Donald Trump, ABD’nin yeni başkanıdır.
O milyarlarını emlak sektöründen kazanmış, inanılmaz servetinin gösterdiği üzere ticari zekâsı yüksek, New York’un ünlü mali seçkinlerinden biridir.
Kutuplaşmayı umursamayan tabanı hedefleyen ve “Make America Great Again (Amerika’yı Yeniden Muhteşem Yapalım)” sloganını kullandı.
Kampanyasında mahalle arası meydanlardan, alt sınıf ucuz pansiyonlardan ve ağır kokulu salaş bira salonlarından çıkmadı.
Başkan B Obama’nın iki görev süresi boyunca sürekli savaş gerçekliği, öldürme ve denizaşırı ülkelerin yağmalanması amacıyla geniş kaynakları heba etmesiyle bunalttığı,
Serveti egemen sınıfa aktarırken yaşam standartlarını sürekli aşındırdığı Amerikalılarla, göçmen ve azınlıklarla beraber oldu…

*
Bu kesimle aşılmaz bir toplumsal uçurumda ayrışmış bir milyarder olmasına rağmen halkın savunucusu rolünü oynadı.
Halbuki, çok açık! “Başkanlığı” küresel egemenlerin bir kesiminin küresel çapta çıkarlarını savunmaya yöneliktir…

*
Ama Demokrat B.Obama da insanlığı III.Dünya Savaşının eşiğine getirmiş, belki ABD tarihine adı kara harflerle yazılacak en başarısız başkandır, yahu!…
Daha kısa süre önce 28 Ekim’de, BM Güvenlik Konseyinden ABD ve müttefiklerine;
Rusya ve Çin’in fiili olarak yer aldığı bölgesel örgütlerle,
Mesela Şanghay İşbirliği Örgütü, Kolektif Güvenlik Anlaşması Örgütü, Bağımsız Devletler Topluluğu ile işbirliği yapmasını engelleyen bir karar çıkarttıydı…
Bu örgütlerle küresel uyuşturucu kaçakçılığı, İslamcı terörizm ve dini-siyasi ideolojisiyle mücadele alanında işbirliği yapılıyordu.
Ama B.Obama işte; ABD’nin terörizmin ve uyuşturucu kaçakçılarının bir düşman olmadığı ama düşmanların kullandığı bir mücadele yöntemi olduğu düşüncesini açığa çıkardı…
Dünyanın iki farklı alana bölünmesi ve ekonomik küreselleşmenin sona ermesinin yolunu seçti…

*
Zaten dünyanın birinci konvansiyonel askeri gücü Rusya’nın ve dünyanın birinci ekonomik gücü Çin’in kalkınmasını tanımayı reddediyordu.
Çin’in Batı Avrupa’ya yönelik yolunu kesmek amacıyla Ortadoğu’da ve Ukrayna’da savaşlarını sürdürme kararlılığındaydı.

*
Bu karanlıkta, Suriye II. Dünya Savaşından beri başlıca uluslararası anlaşmazlık öznesi haline gelmiştir.
Herhangi bir siyasi çözüm için ABD’nin önderliğinde BM Güvenlik Konseyinde hemen her konu engelleniyor ve BM örgütünün geleceği tartışılıyor…
Suriye İç Savaş’ı; Rusya’nın “İslamcı Cihad insanlığın geleceğini tehdit ediyor.
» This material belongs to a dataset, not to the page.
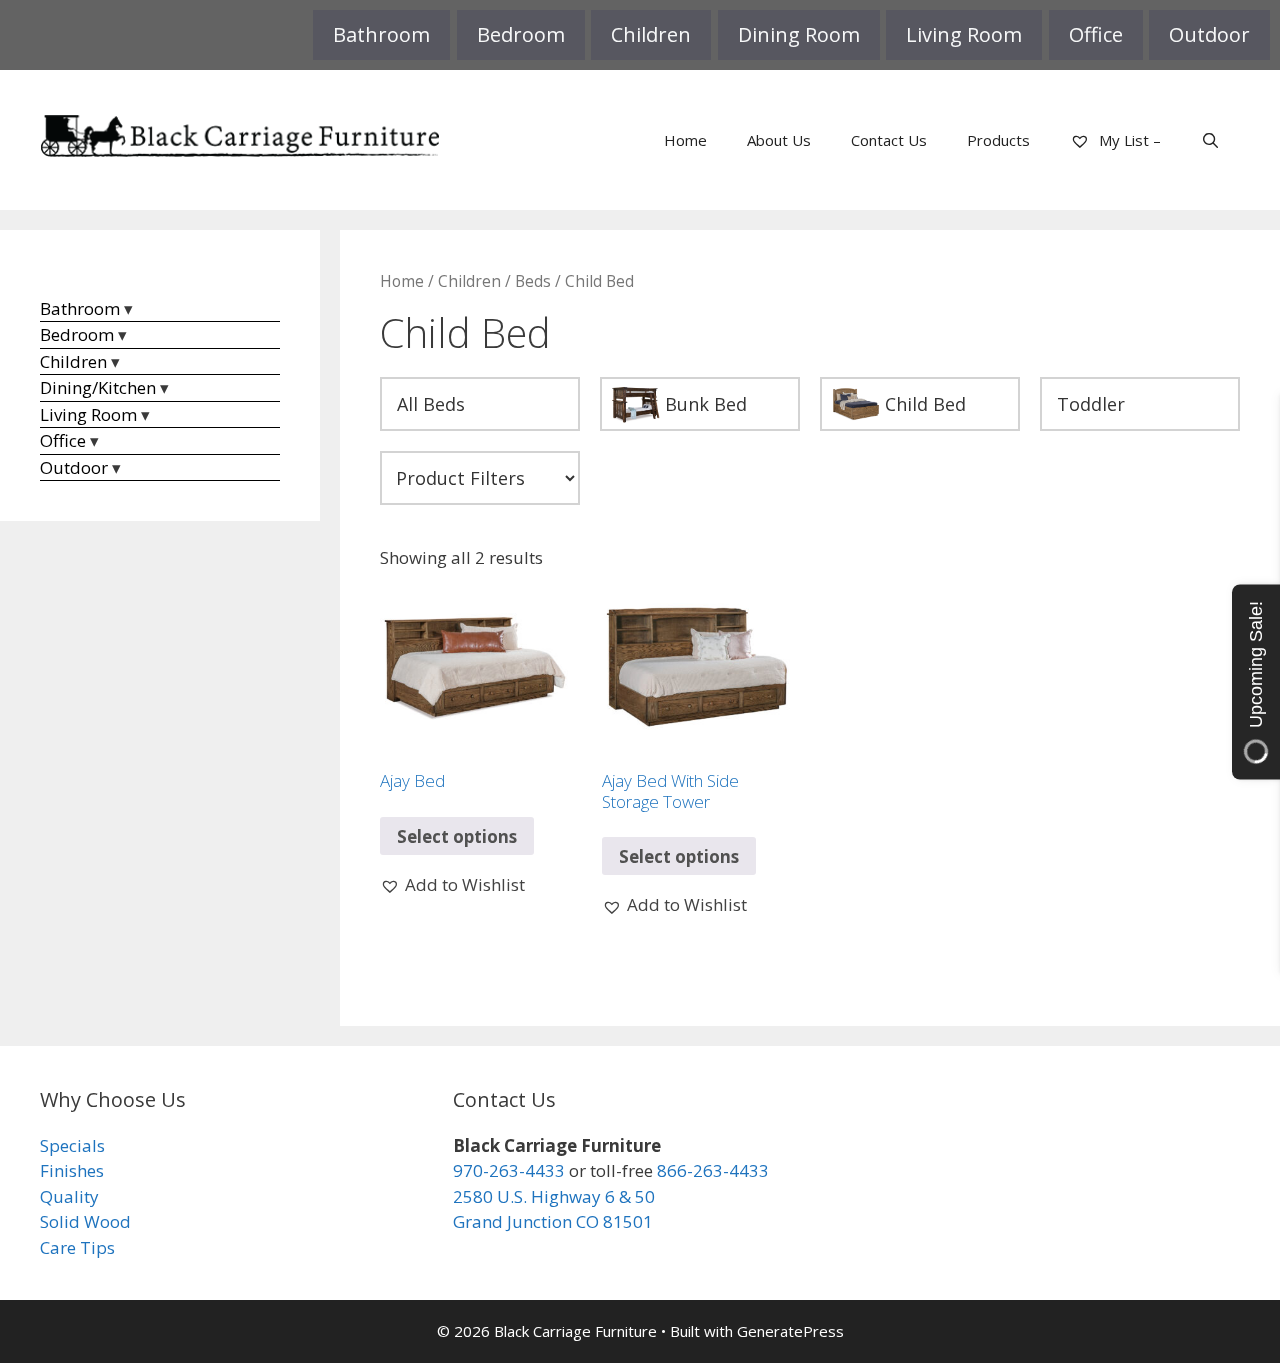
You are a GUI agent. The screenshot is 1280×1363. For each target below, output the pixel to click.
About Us (779, 140)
Suriye’de tüm silahlı gruplar El Nusra ve Ahrar’uş Şam terör örgütlerine itaat ediyor. Bu örgütlerin terörist olarak kabul edilmesi gerekir.
ABD’nin günü geldiğinde B.Esad’ı devirmek için bu örgütleri Halep’te tutuyor. Suriye’nin cihadçıların olmasına göz yumuyor” biçiminde haklı itirazlarına rağmen halâ sürüyor…

*
Çok önemli bir diğer gelişim ise Cumhuriyetçilerin, başkanlık seçimleri öncesinde Başkan Obama’yı by pass’a almaları,
ABD Senatosu ve Temsilciler Meclisi’nden 11 Eylül saldırılarıyla ilgili “Terörün Destekçilerine Karşı Adalet ” yasasını çıkarmalarıydı.
Yasa; Suudi Arabistan’ın ajanlar ve sivil toplum kuruluşları aracılığıyla ABD’de faaliyet gösteren bir terörist hücreyi desteklemesi;
Bu örgütün de 11 Eylül saldırılarını planlaması ve gerçekleştirmesiyle ilgilidir.
Bu yasa ile Suudi Arabistan karşılanamayacak kadar çok yüksek tazminatlar ödemekle karşı karşıya kaldı.

*
Bu durumda İsrail’in, Ortadoğu’daki güvenliğini sağlamak için oluşturduğu Suudi Arabistan liderliğinde Sünni Arap ülkeleri arasında siyasi ve askeri pakt benzeri oluşumun sürekliliği,Suudi Arabistan’ın bir “Hayır”demesine bağlıdır.
İsrail-Filistin barış anlaşması bir kez daha beklemeye kalmış, İsrail bölgedeki güvenliğinden endişelidir….
Ne ki, Başkan Cumhuriyetçilerden seçilmiş, onların çoğunlukta olduğu Temsilciler Meclisi ve Senato’da yasanın değiştirilmesinin yolu açılmıştır…

*
Zaten D.Trump’ın seçilmesi; Amerikalıların bugünkü konumlarının kısa vadede sürdürülmesinin olanaksızlığının bilincinde olduğunu ve Dünya Savaşını tercih etmediklerini gösteriyor.
Tek bir dünyanın ama iki ayrı yönetimin olduğu Soğuk Savaşa geri dönüşün olmayacağı anlaşılıyor…

*
O halde, yakın gelecekte yeni bir yapılanmanın çabası sürecektir.
Başkan Obama’nın önerdiği, bir tarafta sadece ABD tarafından yönetilen tek kutuplu bir dünya,
Diğer tarafta bağımsız ve baş eğmeyen Rusya ve Çin çevresinde kendi aralarında işbirliği yapan devletler dünyası,
Ya da küresel serbest ticaretin, dünya ticaret örgütünün, ekonomik küreselleşmenin sonu ve dolayısıyla da büyük bir geriye dönüşün değil;
Ya? Suriye Vekâlet Savaşının uluslararası hukuk kurallarına aykırı olan devletlerarası silahlı bir çatışma, bir çekişme olduğunun belgelenmesiyle başlatılacak yeni bir yapılanma dönemi başlayacaktır…

*
Çünkü savaş, çatışmaya katılan devletlerin savaş hukuku kurallarına uymalarını, çatışmaya katılmamış devletlerinde tarafsızlık hukuku kuralları içerisinde bulunmalarını gerektiriyor.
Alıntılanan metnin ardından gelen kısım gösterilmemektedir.